● **Exercise materials**
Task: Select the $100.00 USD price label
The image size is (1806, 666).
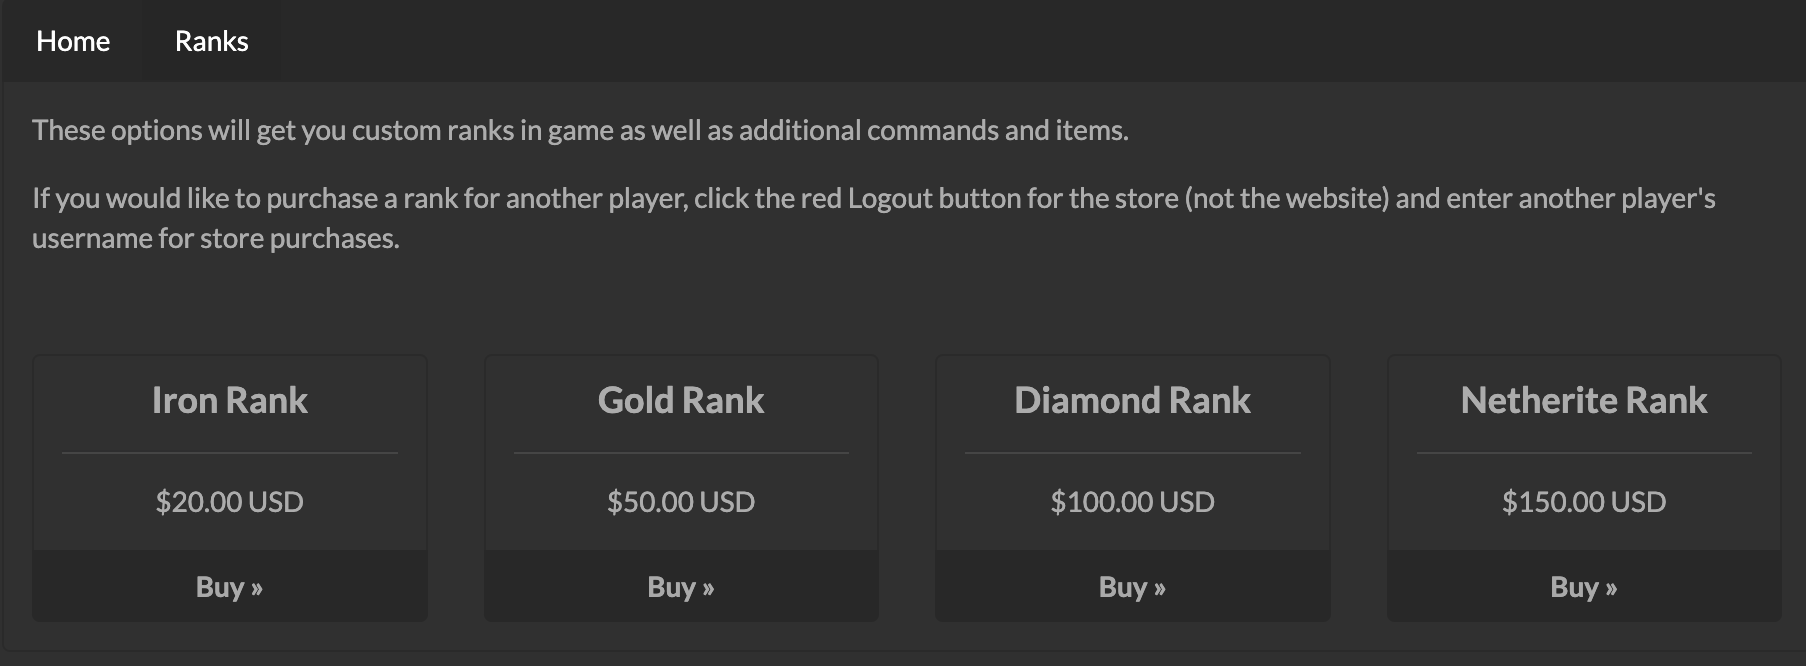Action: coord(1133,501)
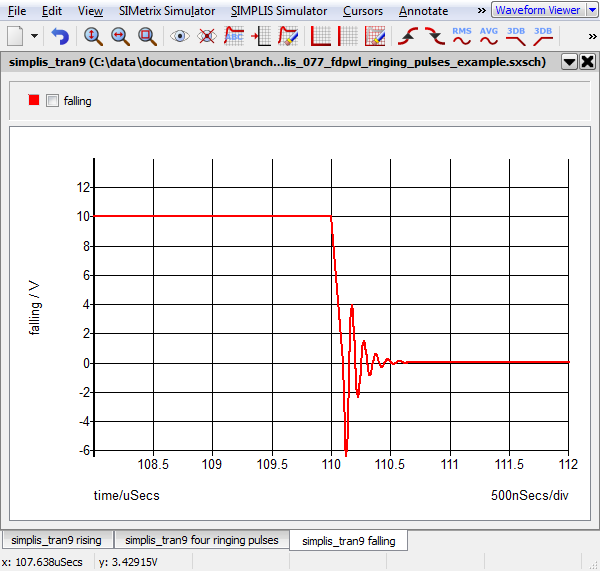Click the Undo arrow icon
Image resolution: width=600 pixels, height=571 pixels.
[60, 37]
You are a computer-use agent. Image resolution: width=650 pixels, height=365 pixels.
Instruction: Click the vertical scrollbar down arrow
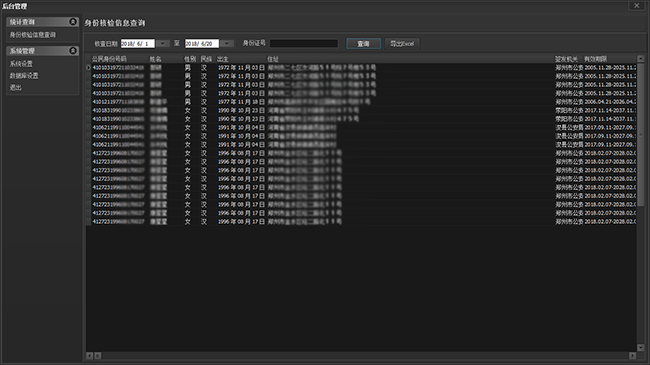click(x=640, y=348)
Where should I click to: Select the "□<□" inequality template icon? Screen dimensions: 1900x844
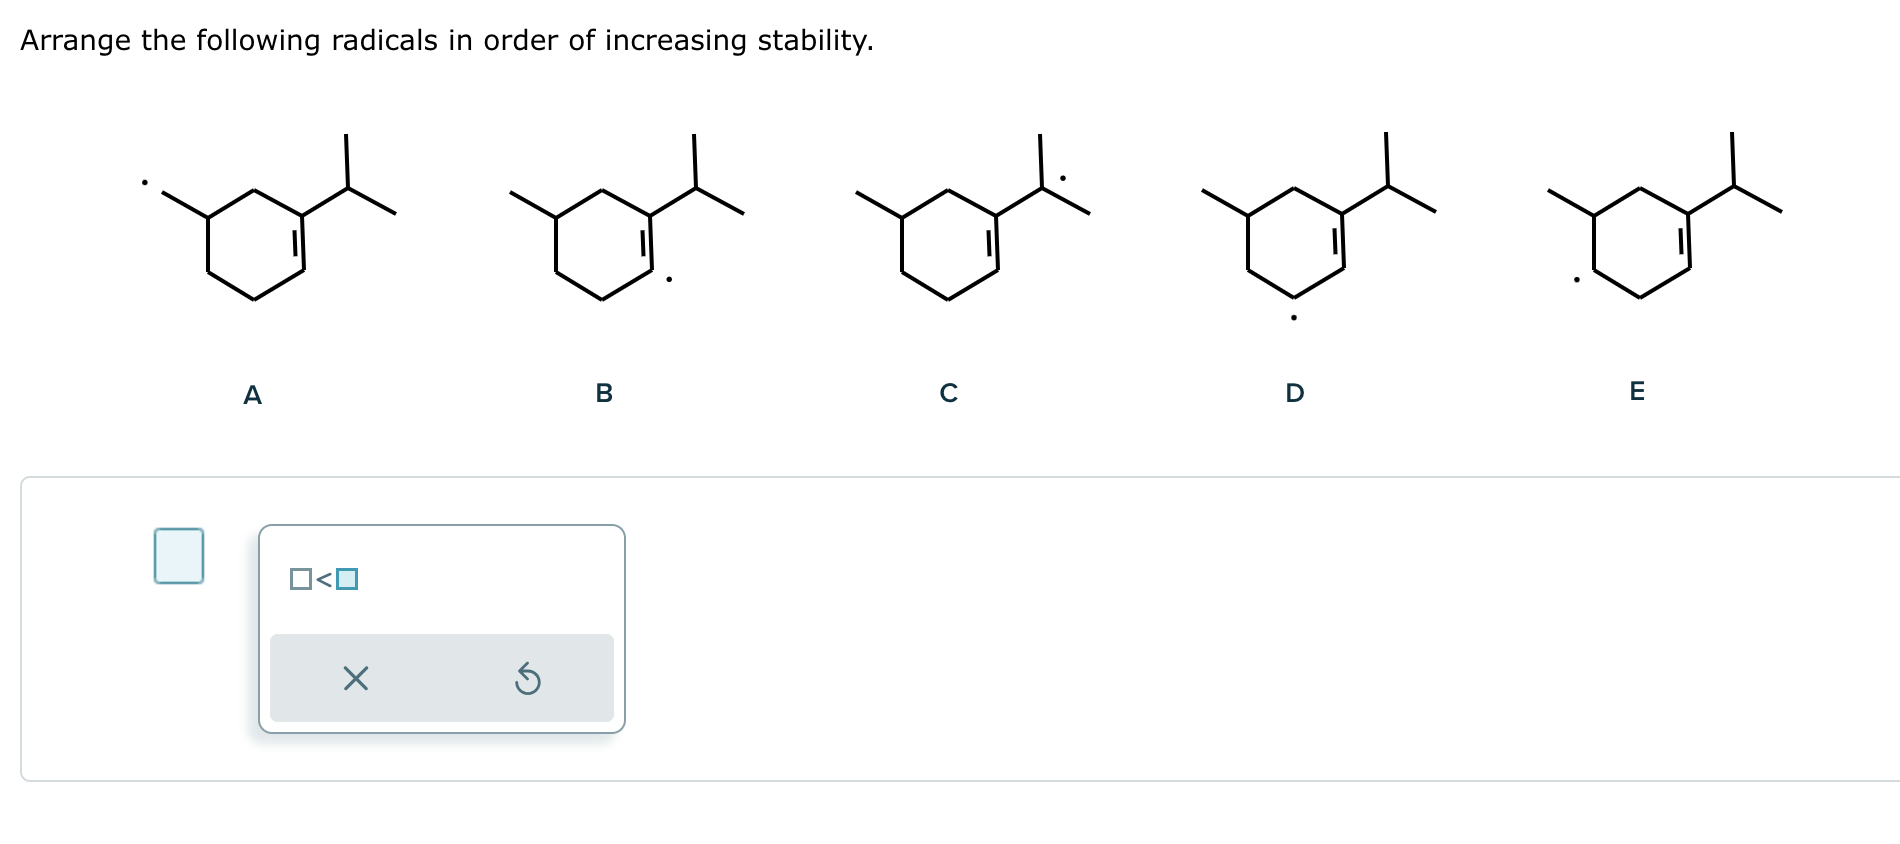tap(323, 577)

● **What is expected**
Restate the entries verbatim, without pictures.

● **Exercise response**
Task: Select the $100.00 USD price label
The image size is (1806, 666).
Action: coord(1133,501)
Click the Undo arrow icon
Image resolution: width=600 pixels, height=571 pixels.
[60, 37]
You are a computer-use agent. Image resolution: width=650 pixels, height=365 pixels.
Instruction: Click the vertical scrollbar down arrow
click(x=640, y=348)
Where should I click to: Select the "□<□" inequality template icon? Screen dimensions: 1900x844
tap(323, 577)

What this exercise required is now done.